• EXERCISE SET:
- a) In the bear story, list each thing the last paragraph says the writers followed, noted, or couldn't miss about the bear.
- b) From the bear story, give back word for word the part starting with "We would encounter" and going on through "the forest floor.".

── TEXT SECTION

Next morning we were back, armed with binoculars, hoping to see the mamma and her young one(s) coming or going. No luck. As the sun slowly climbed high and our parience waned, we decided to approach the den again. Amazingly, it wasn’t there! We walked every foot of that ravine without finding a trace of the den. It had completely and mysteriously disappeared.
“It’s like the movie Blair Witch Project,” Lek said. “The forest is haunted and playing tricks on us.” Perhaps.
We never found that den again, but we did encounter the “Blair Witch Bear” on an evening hike a week later on a park trail near where that amazing, mysterious den had definitely been. She was as big and handsome as Minnesota bears get, and without cubs. Clearly, she was a he.
We would encounter Blair Witch Bear once more that summer, but we followed his tracks, noted where he foraged for food, where he slept, and couldn’t miss his big, black piles of excretement all over the place. It was like reading a journal he had written for us on the forest floor.

────
── GIVEN INFORMATION

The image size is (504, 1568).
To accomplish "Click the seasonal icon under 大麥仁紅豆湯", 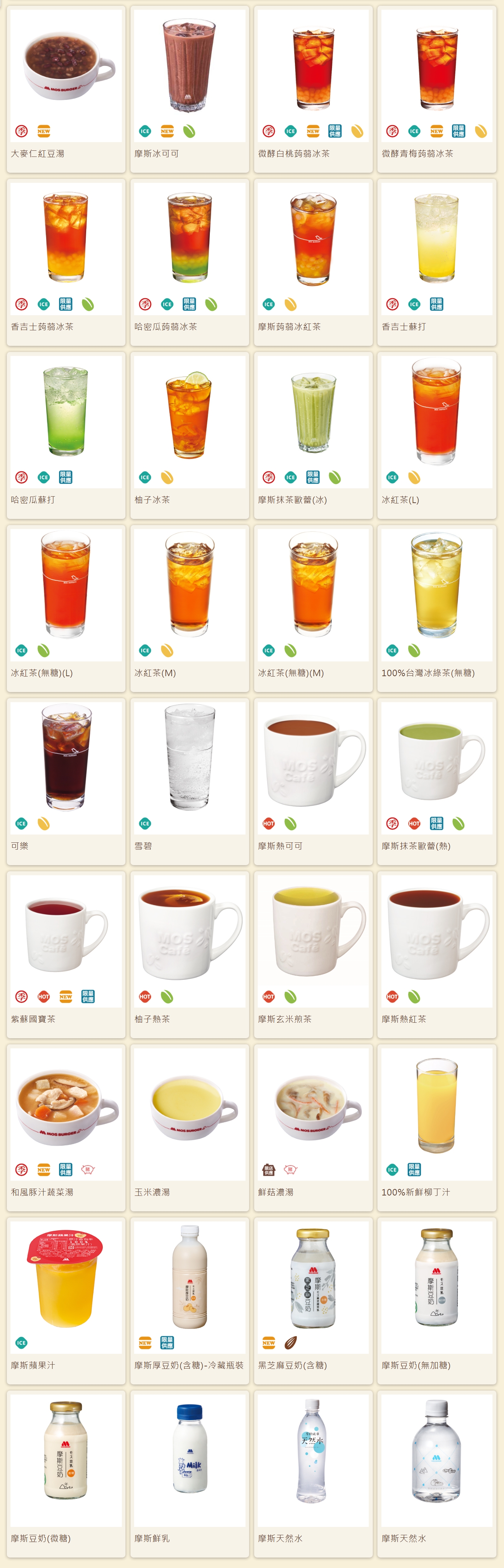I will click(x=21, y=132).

────
── GIVEN INFORMATION

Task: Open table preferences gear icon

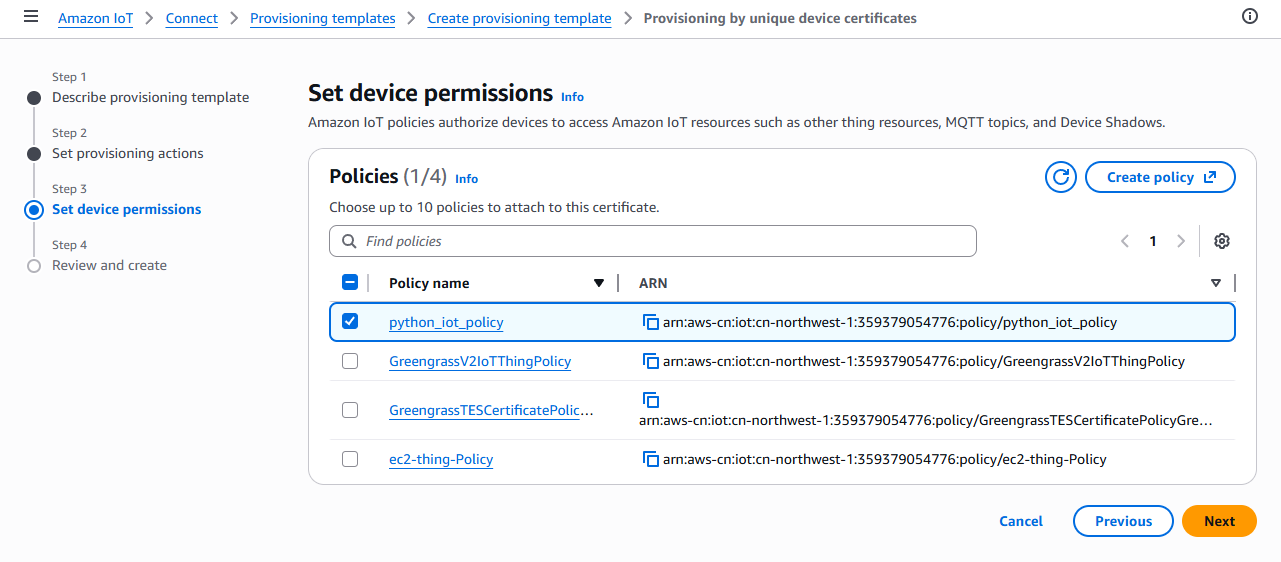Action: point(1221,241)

────

• TASK-BY-TASK SOLUTIONS:
- a)
- His tracks
- Where he foraged for food
- Where he slept
- His big, black piles all over the place

- b)
We would encounter Blair Witch Bear once more that summer, but we followed his tracks, noted where he foraged for food, where he slept, and couldn’t miss his big, black piles of excretement all over the place. It was like reading a journal he had written for us on the forest floor.